§ **TASK ITEM**
Your answer should consist of the lines below that hold the word "computer".

§ **PROVIDED DATA**

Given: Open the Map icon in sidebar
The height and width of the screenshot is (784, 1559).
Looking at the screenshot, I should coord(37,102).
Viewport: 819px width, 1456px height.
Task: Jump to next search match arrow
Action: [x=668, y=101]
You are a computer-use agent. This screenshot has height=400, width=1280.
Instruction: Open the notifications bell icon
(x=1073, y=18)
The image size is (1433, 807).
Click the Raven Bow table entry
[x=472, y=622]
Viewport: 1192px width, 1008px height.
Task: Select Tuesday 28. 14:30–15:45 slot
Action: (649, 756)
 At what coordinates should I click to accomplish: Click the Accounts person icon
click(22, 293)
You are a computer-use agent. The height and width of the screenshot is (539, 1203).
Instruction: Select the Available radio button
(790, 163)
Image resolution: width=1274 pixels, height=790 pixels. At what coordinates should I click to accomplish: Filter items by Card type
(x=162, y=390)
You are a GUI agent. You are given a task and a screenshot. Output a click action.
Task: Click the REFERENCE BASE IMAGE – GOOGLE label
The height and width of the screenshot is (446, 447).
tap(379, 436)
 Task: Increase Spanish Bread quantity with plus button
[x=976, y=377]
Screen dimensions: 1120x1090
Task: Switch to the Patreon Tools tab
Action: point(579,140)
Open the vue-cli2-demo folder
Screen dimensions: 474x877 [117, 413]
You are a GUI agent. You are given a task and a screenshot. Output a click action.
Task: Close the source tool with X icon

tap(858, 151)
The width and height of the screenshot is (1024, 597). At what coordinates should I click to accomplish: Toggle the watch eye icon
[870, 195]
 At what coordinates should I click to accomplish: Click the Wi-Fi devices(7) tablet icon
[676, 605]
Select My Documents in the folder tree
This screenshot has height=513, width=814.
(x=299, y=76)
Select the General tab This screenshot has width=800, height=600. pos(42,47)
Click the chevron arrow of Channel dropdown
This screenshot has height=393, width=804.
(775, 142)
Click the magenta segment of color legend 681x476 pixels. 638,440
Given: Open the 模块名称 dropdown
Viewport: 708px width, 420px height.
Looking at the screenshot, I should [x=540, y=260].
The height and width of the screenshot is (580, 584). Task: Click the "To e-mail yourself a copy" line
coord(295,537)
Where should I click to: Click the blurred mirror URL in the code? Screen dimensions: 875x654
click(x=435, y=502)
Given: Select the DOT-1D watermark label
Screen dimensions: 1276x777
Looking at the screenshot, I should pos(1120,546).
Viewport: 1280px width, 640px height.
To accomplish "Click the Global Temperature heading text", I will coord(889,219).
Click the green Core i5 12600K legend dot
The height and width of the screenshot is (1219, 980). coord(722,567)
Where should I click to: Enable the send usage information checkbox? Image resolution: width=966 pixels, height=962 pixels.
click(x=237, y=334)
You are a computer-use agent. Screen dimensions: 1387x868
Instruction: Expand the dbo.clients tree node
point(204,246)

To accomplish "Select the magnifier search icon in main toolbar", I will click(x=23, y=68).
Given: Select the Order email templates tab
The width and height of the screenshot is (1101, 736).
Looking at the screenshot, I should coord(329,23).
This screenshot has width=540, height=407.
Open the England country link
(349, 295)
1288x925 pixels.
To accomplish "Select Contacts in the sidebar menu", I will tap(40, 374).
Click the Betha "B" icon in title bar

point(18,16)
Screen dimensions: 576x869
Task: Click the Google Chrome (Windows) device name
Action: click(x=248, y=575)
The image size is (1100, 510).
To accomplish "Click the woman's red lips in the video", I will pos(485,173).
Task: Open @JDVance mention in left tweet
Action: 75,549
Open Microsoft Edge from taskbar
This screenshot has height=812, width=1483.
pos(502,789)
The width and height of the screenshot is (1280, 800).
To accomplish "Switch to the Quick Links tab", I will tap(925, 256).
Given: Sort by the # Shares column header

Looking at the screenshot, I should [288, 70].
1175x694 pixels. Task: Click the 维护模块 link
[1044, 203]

§ **RESPONSE BELOW**
You are a computer-use agent. This screenshot has height=400, width=1280.
You are a computer-use agent. The height and width of the screenshot is (539, 1203).
You are a computer-use agent. Screen dimensions: 1387x868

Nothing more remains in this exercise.